__SUPPLIED TEXT__.
REMUNERATION REPORT (AUDITED) (30 JUNE 2009 YEAR END) (Continued)

Remuneration Policy for Executives

The Group's remuneration policy is to provide a fixed remuneration component and a performance based component (options and a cash bonus, see below). The Board believes that this remuneration policy is appropriate given the considerations discussed in the section above and is appropriate in aligning Key Management Personnel objectives with shareholder and business objectives.

Performance Based Remuneration - Incentive Options

The Board has chosen to issue incentive options to Key Management Personnel as a key component of the incentive portion of their remuneration, in order to attract and retain the services of the Key Management Personnel and to provide an incentive linked to the performance of the Company. The Board considers that each Key Management Personnel's experience in the resources industry will greatly assist the Company in progressing its projects to the next stage of development and the identification of new projects. As such, the Board believes that the number of incentive options granted to Key Management Personnel is commensurate to their value to the Company. 

The Board has a policy of granting options to Key Management Personnel with exercise prices at and/or above market share price (at time of agreement). As such, incentive options granted to Key Management Personnel will generally only be of benefit if the Key Management Personnel perform to the level whereby the value of the Company increases sufficiently to warrant exercising the incentive options granted.

__QUESTIONS TO ANSWER__.
A - Under the remuneration report's policy, where are the exercise prices set for options granted to Key Management Personnel?
B - List the purposes the remuneration report gives for issuing incentive options to Key Management Personnel.
The material below has no connection to the remuneration report.

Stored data
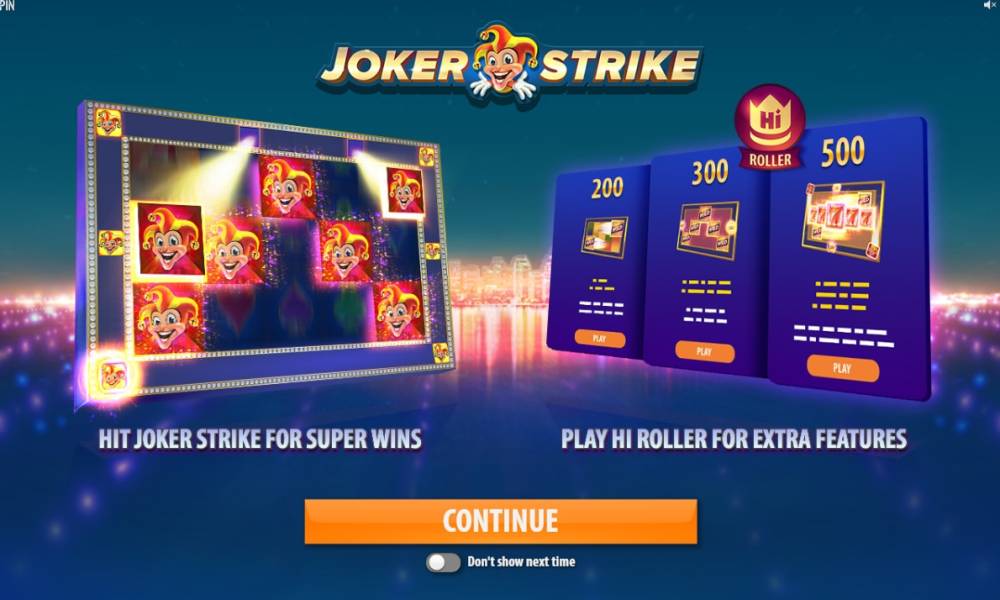This screenshot has width=1000, height=600.
Task: Click the Play Hi Roller for Extra Features caption
Action: pyautogui.click(x=734, y=439)
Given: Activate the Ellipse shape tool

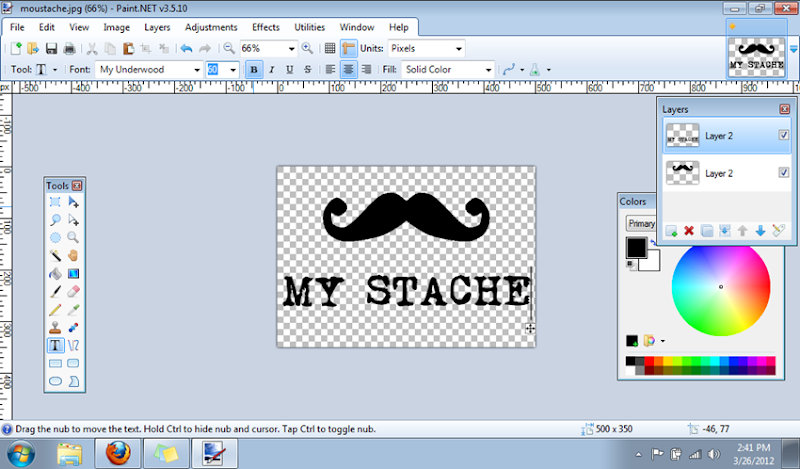Looking at the screenshot, I should coord(55,381).
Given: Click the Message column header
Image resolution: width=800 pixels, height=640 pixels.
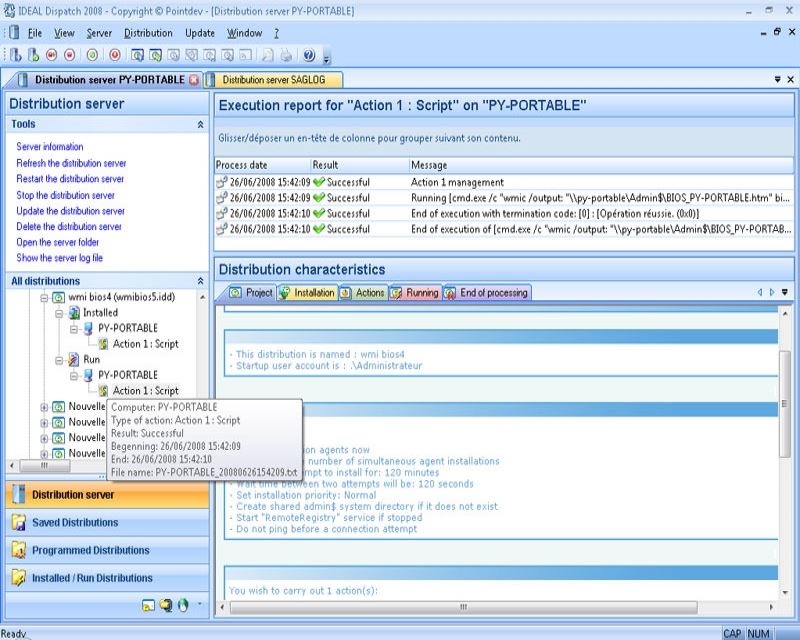Looking at the screenshot, I should pyautogui.click(x=430, y=165).
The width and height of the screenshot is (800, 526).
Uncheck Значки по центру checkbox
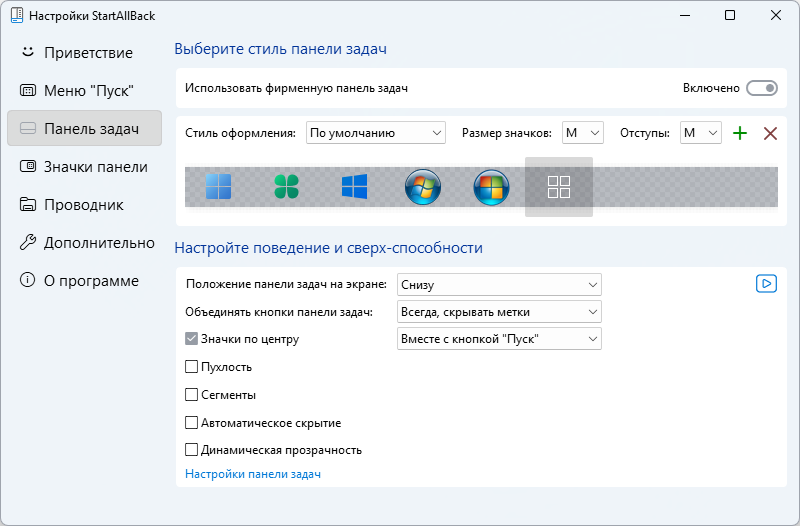pyautogui.click(x=191, y=339)
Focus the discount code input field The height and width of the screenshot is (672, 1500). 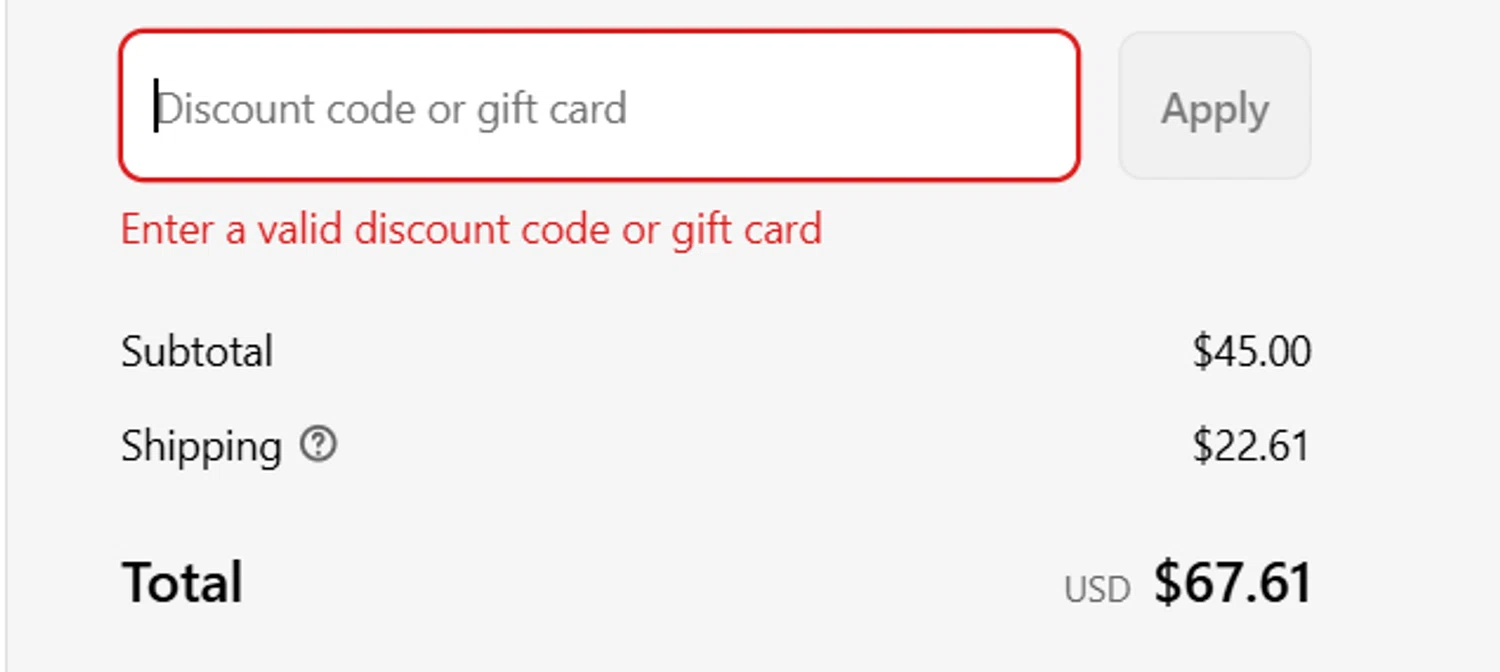point(598,106)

__TASK-BY-TASK OUTPUTS__.
A - At and/or above the market share price at the time of agreement.

B -
- To attract the services of the Key Management Personnel
- To retain the services of the Key Management Personnel
- To provide an incentive linked to the performance of the Company